● **Excerpt provided**
+++++

The memo talks of a secret plan to create a "Joint Logistics Command" that would try to solve the problem of delays in getting ammunition, food, spare parts and other materiel to the troops.

Several military delegations plan to travel to Iraq early this year to make an assessment before the new command is created. Gen. Peter Schoomaker, the Army chief of staff, is due to be briefed on supply fixes in March.

Conference critique
Guests and paying customers are giving high marks to last month's Fletcher School conference, a yearly event that attracts some of the government's top national security figures, including members of the Joint Chiefs.

We obtained a copy of one defense industry representative's report. His assessment: The services fully accept Defense Secretary Donald H. Rumsfeld's demand for reform and transformation.

+++++

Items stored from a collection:
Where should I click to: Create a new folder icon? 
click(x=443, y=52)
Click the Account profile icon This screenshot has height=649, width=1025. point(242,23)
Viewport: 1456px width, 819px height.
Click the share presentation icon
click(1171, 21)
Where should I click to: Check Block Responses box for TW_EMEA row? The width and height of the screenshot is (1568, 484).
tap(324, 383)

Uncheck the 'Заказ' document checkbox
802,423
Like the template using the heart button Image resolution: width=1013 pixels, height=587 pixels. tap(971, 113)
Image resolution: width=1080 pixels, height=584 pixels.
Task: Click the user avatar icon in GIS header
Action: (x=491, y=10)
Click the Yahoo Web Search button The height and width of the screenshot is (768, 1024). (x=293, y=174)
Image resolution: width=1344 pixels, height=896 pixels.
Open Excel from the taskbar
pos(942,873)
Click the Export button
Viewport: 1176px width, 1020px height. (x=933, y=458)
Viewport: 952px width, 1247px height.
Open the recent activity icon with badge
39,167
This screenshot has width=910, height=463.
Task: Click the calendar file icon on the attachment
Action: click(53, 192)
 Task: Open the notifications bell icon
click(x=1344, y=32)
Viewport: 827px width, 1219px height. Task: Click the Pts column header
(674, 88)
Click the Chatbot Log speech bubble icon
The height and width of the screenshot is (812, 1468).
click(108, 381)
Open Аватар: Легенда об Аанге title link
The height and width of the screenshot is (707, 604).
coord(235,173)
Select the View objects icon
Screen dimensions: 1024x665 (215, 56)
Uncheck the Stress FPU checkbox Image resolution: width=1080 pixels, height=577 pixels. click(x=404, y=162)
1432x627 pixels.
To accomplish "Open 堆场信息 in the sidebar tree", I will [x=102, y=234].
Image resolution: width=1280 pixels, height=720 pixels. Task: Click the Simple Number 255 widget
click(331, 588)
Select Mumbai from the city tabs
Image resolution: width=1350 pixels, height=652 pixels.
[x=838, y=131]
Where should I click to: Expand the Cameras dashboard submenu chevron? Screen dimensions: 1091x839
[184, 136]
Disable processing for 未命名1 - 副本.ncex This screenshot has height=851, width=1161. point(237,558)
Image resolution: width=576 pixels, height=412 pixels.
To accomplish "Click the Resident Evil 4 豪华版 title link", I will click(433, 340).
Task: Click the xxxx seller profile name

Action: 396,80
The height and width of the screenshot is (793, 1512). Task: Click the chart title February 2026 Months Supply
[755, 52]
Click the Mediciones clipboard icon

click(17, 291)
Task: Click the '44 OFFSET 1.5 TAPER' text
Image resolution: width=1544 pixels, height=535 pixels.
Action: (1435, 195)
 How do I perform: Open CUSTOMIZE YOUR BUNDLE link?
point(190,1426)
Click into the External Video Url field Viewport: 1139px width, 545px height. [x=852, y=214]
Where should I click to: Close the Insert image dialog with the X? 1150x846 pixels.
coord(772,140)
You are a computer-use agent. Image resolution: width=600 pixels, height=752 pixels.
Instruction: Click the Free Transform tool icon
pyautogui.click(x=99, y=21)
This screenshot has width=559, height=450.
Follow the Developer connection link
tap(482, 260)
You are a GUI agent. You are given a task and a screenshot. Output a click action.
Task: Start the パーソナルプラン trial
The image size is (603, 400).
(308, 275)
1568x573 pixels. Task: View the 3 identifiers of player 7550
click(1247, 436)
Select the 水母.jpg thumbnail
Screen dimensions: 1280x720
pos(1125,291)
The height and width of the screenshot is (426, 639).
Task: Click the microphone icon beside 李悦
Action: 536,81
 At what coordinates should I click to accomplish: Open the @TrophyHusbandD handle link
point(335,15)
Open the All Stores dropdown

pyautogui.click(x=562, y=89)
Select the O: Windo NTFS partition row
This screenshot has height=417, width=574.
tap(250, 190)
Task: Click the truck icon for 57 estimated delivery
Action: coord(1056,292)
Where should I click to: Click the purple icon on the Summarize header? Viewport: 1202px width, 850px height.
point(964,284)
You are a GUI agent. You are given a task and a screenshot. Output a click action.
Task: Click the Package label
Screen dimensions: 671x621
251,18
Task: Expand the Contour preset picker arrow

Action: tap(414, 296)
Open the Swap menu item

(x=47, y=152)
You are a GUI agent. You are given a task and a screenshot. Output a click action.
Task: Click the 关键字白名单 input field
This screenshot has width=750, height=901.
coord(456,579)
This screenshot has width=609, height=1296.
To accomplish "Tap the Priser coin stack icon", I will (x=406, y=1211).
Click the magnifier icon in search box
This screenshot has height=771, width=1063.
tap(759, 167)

+++++

● **Work request**
In the excerpt on military supply, copy word for word the passage that opens with the words containing "Several military delegations" and closes with "fixes in March.". Nothing in the listing is needed here.

● **Result of this task**
Several military delegations plan to travel to Iraq early this year to make an assessment before the new command is created. Gen. Peter Schoomaker, the Army chief of staff, is due to be briefed on supply fixes in March.